[Stored data entries]
┌────────
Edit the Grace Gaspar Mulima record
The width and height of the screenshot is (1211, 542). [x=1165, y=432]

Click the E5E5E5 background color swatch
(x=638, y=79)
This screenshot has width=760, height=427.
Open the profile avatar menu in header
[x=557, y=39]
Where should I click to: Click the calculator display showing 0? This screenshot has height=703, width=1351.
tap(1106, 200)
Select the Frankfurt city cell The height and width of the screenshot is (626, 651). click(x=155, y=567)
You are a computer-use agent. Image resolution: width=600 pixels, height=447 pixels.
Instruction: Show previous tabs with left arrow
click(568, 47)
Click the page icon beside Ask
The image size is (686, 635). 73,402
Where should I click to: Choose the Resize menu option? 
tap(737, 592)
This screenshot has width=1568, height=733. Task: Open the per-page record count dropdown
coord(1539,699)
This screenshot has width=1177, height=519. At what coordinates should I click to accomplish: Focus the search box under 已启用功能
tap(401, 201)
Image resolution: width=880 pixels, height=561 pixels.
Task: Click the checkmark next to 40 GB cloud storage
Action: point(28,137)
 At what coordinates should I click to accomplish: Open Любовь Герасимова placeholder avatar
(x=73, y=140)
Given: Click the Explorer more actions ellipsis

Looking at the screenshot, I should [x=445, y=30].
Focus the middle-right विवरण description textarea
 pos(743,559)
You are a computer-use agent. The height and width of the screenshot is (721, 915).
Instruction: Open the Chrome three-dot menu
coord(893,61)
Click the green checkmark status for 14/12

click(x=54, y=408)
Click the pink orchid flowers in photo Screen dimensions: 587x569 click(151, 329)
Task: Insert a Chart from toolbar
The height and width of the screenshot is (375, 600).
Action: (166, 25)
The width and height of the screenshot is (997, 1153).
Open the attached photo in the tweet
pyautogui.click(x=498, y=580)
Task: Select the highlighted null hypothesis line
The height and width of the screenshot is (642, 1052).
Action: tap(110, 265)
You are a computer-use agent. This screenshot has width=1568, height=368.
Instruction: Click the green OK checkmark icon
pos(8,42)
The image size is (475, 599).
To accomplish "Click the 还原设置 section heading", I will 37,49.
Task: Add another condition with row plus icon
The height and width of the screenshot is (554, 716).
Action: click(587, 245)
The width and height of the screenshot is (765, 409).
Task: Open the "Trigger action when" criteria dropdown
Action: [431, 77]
└────────
- Prompt
Return each entry without altering a single word.

- Reply
Edit the Grace Gaspar Mulima record
The width and height of the screenshot is (1211, 542). [x=1165, y=432]

Click the E5E5E5 background color swatch
(x=638, y=79)
This screenshot has width=760, height=427.
Open the profile avatar menu in header
[x=557, y=39]
Where should I click to: Click the calculator display showing 0? This screenshot has height=703, width=1351.
tap(1106, 200)
Select the Frankfurt city cell The height and width of the screenshot is (626, 651). click(x=155, y=567)
You are a computer-use agent. Image resolution: width=600 pixels, height=447 pixels.
Instruction: Show previous tabs with left arrow
click(568, 47)
Click the page icon beside Ask
The image size is (686, 635). 73,402
Where should I click to: Choose the Resize menu option? 
tap(737, 592)
This screenshot has width=1568, height=733. Task: Open the per-page record count dropdown
coord(1539,699)
This screenshot has width=1177, height=519. At what coordinates should I click to accomplish: Focus the search box under 已启用功能
tap(401, 201)
Image resolution: width=880 pixels, height=561 pixels.
Task: Click the checkmark next to 40 GB cloud storage
Action: point(28,137)
 At what coordinates should I click to accomplish: Open Любовь Герасимова placeholder avatar
(x=73, y=140)
Given: Click the Explorer more actions ellipsis

Looking at the screenshot, I should [x=445, y=30].
Focus the middle-right विवरण description textarea
 pos(743,559)
You are a computer-use agent. The height and width of the screenshot is (721, 915).
Instruction: Open the Chrome three-dot menu
coord(893,61)
Click the green checkmark status for 14/12

click(x=54, y=408)
Click the pink orchid flowers in photo Screen dimensions: 587x569 click(151, 329)
Task: Insert a Chart from toolbar
The height and width of the screenshot is (375, 600).
Action: (166, 25)
The width and height of the screenshot is (997, 1153).
Open the attached photo in the tweet
pyautogui.click(x=498, y=580)
Task: Select the highlighted null hypothesis line
The height and width of the screenshot is (642, 1052).
Action: tap(110, 265)
You are a computer-use agent. This screenshot has width=1568, height=368.
Instruction: Click the green OK checkmark icon
pos(8,42)
The image size is (475, 599).
To accomplish "Click the 还原设置 section heading", I will 37,49.
Task: Add another condition with row plus icon
The height and width of the screenshot is (554, 716).
Action: click(587, 245)
The width and height of the screenshot is (765, 409).
Task: Open the "Trigger action when" criteria dropdown
Action: [431, 77]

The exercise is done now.